An American Babuska In Moscow:  Reflections On The Myth of the Failure of the Soviet Union, and On Happiness, Housing and Stability  

 

Dacha Garden5Web
Dacha Gardens

I read with some interest a piece on CNN today https://edition.cnn.com/2018/03/14/europe/russia-us-election-compare-intl/index.html, which compared the “happiness” of people living in Russia and America in regards to factors such as wages, housing, the status of women, etc.  While I would like to address all the factors, I cannot do so without writing a small book.  However, I would like to address the issue of housing in Russia from two perspectives.  First, from the perspective of the “failure” of the Soviet Union, and second, from the perspective of the way in which as a result of Soviet policies, housing ownership in Moscow has given rise to a solid middle class.  In fact Soviet housing policies can be said to be the core of economic stability for individuals and families, as well as for the nation as a whole.  I am not going to present you with research or statistics to make my point, only with a story, a true story, about a Babuska friend of mine.

I first met Natalia several months after I came to Moscow ten years ago.  When she invited me to her apartment, I, being a New Yorker, was struck by the fact that her apartment, were it in New York City, would be worth millions.  It was quite large with a huge living room, two bedrooms, kitchen, parquet floors, and two long balconies on either side overlooking the dense forest of a huge park.

I commented on how beautiful her apartment was and she was proud, telling me that it was given to her father, who had been a high ranking officer in the Soviet Army during WWII.  “You own this apartment,” I questioned?  “Yes, I inherited it from my father when he died.”  I lived in Moscow for several months before I understood, that that apartment was her retirement fund; it was worth millions and millions of roubles.

But she was not happy, because as she told me, her pension was 10,000 roubles a month and the “maintenance” on the apartment was almost two thousand roubles.  And now, they were going to put in water meters, and she would have to pay for water.  I want to make it clear to you that when I came to Moscow in 2008, no one paid for heating, nor water, nor gas.  Only a small amount for electricity.  This was because the Soviets had put in central heating in the city

But she complained.  Ok…ten thousand roubles even without rent is not a lot of money.  It was about $400.   Hard to live on that.  Her complaints shifted from her poverty to her son, who neither worked nor went to university.  Ok.  “Well, how does he live,” I asked her?  “Well, he lives in my other apartment and rents out a room there to a friend.”  Other apartment?  Well that would be the one the Soviets gave to her grandparents;  a small apartment on Svetnoy Boulevard.  Svetnoy Blvd is the equivalent of Fifth Avenue.  She also owned, she informed me,  two “dachas”.

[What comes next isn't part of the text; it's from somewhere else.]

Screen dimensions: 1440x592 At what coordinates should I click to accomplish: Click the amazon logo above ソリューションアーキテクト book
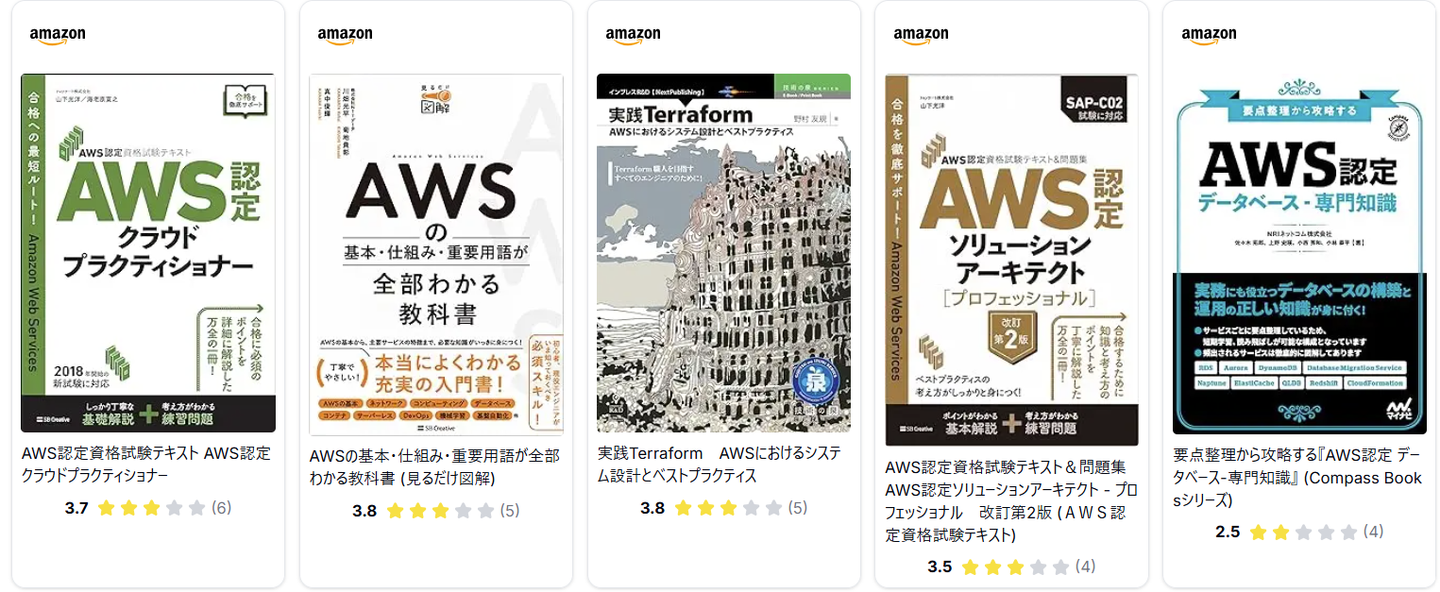point(921,35)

Anyone who does not know what a “dacha” is cannot understand anything about life in Russia.  The word dacha derives from the Russian word for to give; they are pieces of property, in the countryside, given to the people by the Soviets to do what they wanted with.   For the average Russian, the year cycles around their dachas, which provide them with food, enjoyment, and fresh air.  Dacha season begins in May, when the crops are put into the earth, and runs through mushroom season, and ends sometimes after the fall berries have been picked and jarred and the apples and vegetables pickled.

Natalia is a middle class woman, who could easily sell her father’s apartment, her dachas and her father’s garage, and move into her smaller apartment and live out the rest of her years in frugal comfort.  She chooses not to do this, because she is “protecting it” for her only son, who will inherit not only her properties, but also his father’s apartment in Moscow,  his paternal grandmother’s home and dacha in St. Petersburg.  He really doesn’t have to work, and can live comfortably off his rentals.

So, imagine life where you do not really pay for rent or heating, where every summer and holiday, you can go for a vacation, in the country where, thanks to the policies of the Soviet Union, the vacation days and holidays are many; where you can only be so hungry because your closets are filled with preserved food.  When they are in need of money, my Russian babushka neighbors will go and stand in the streets and lay out their jars of pickles and jam which people are only too happy to buy.  Imagine being out of work and knowing that you will not be evicted because you can’t pay the rent.  Imagine then that health care is free and dental care is cheap. Imagine you need never worry about being homeless because somewhere in Russia is your family home in which you are entitled to live.  All this thanks to the policies of the Soviet Union .  Are people happier in America?  Well, if I were poor or unemployed or ill, I would be much happier right here in the former Soviet Union.